The distance between his quarters and the Haruspex's altar room felt like miles as he walked, trying to move as quietly as he could with hooves on a stone floor. But he needed to go. There would be knives fit to cut through bone, to slice through skin, to do more precise work than his own steel was suited for. The halls were dark, and the only attendant he passed did not ask anything of him, only inclined their head in greeting. It felt almost too easy to make it to the room uncontested, but he was here. It was dark and the air stank of blood, even though he had meticulously cleaned it - leaving the door unlocked when he'd finished. The Haruspex's knives were arranged neatly along the rightmost edge of the altar and Alexei considered each of them.

He doubted he would be able to hold on to consciousness if he tried to flense any part of himself that he could still feel. No, it would be easier to sever something first, and fingers would be easiest. Then he would be able to peel back the skin, the tendon, clear the blood, see what the bone underneath had to say. One shorter, sharper pain rather than a protracted agony. He tested the heft of the Haruspex's heavy butcher knife in his right hand and splayed his left on the altar. It would work. It had to work. He clenched his jaw and before he could realise the insanity of his actions, he brought the blade down hard onto his left hand.

The pain was immediate; a high ringing in his ears deafened him and his vision went white as he gasped, barely able to choke back his shout into a hitched groan through clenched teeth. He screwed his eyes shut and shuddered as he let out a breath, stomach churning as he willed himself to maintain a grip on his senses. He forced his eyes open and nearly retched. He dropped the knife with a clatter he hardly registered and had to lean heavily on his right hand as the ground heaved beneath him. It was done. Two fingers, just at the first knuckle. It would be enough.
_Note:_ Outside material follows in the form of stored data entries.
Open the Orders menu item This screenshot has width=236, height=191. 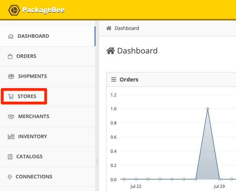[x=48, y=56]
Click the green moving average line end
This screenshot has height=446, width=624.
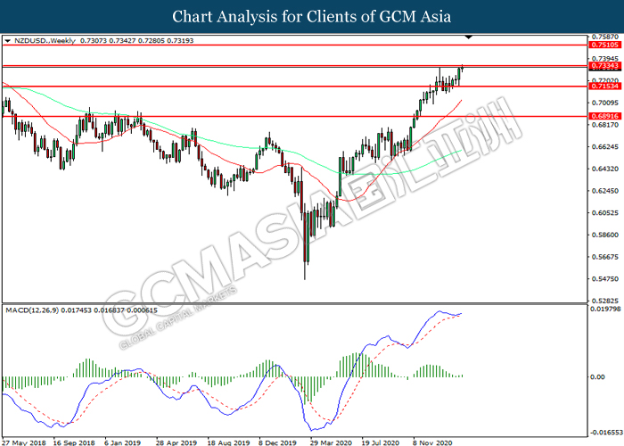[x=461, y=151]
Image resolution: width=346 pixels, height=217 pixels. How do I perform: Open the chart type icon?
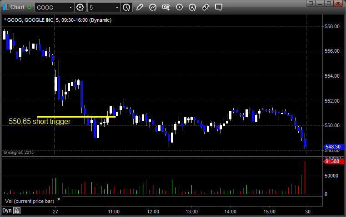click(x=153, y=7)
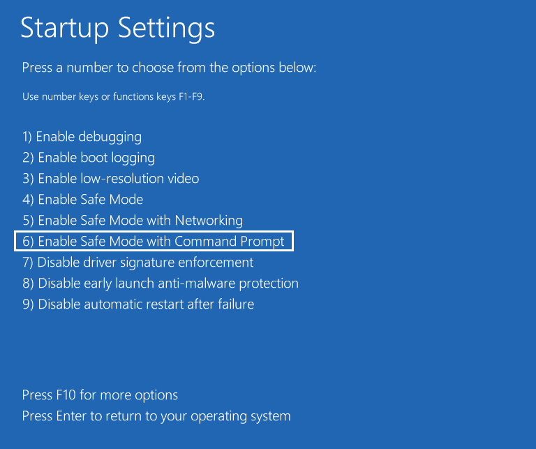Select Enable low-resolution video
The height and width of the screenshot is (449, 536).
coord(111,179)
He grasped for a different, thinner blade - one used for skinning, for the smaller fish, the birds, the brittle-boned and delicate things - but caught only air as his mind struggled to instruct his body to act. A laugh he couldn't stop bubbled up in his chest and hissed at himself to cease, to be silent - there was only so much time before he was found or his body gave in. No time, no fucking time - he decided to forgo the knife and instead picked up his ring finger. His left hand spasmed with the pain of movement, trying to move fingers that were no longer there. He almost laughed again. It was vile to the point of hilarity, holding his own severed digit in his palm, brain reeling as it expected pain but felt nothing as he used the claw on his right thumb to cut down its center to pull the skin and tendon away.
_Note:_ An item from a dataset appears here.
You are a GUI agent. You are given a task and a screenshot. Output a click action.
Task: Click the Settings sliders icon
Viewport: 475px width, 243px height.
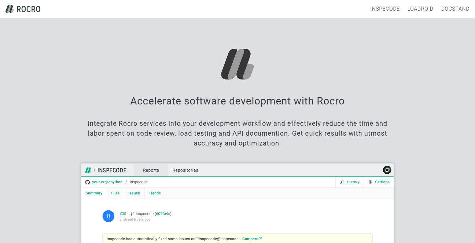point(371,182)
His answer was there - it was partially obscured by his blood and what tendon he could not loosen, but there. A black-inked sigil on the middle phalanx bone. The others had to match. It had been real. Another laugh struck him, this one louder, vindicated, joyous, and he didn't bother to try to silence himself this time. A shadow fell over the altar and he turned toward the doorway with a wide grin, setting the flayed digit back down.

The Haruspex was watching him with wide, horrified eyes - but it was fine. All was well. Couldn't they see? He had his answer. "It sang to me," he said, voice reverent, and it was all the explanation he could give before his knees buckled underneath him and he crumpled like a puppet whose strings had been cut.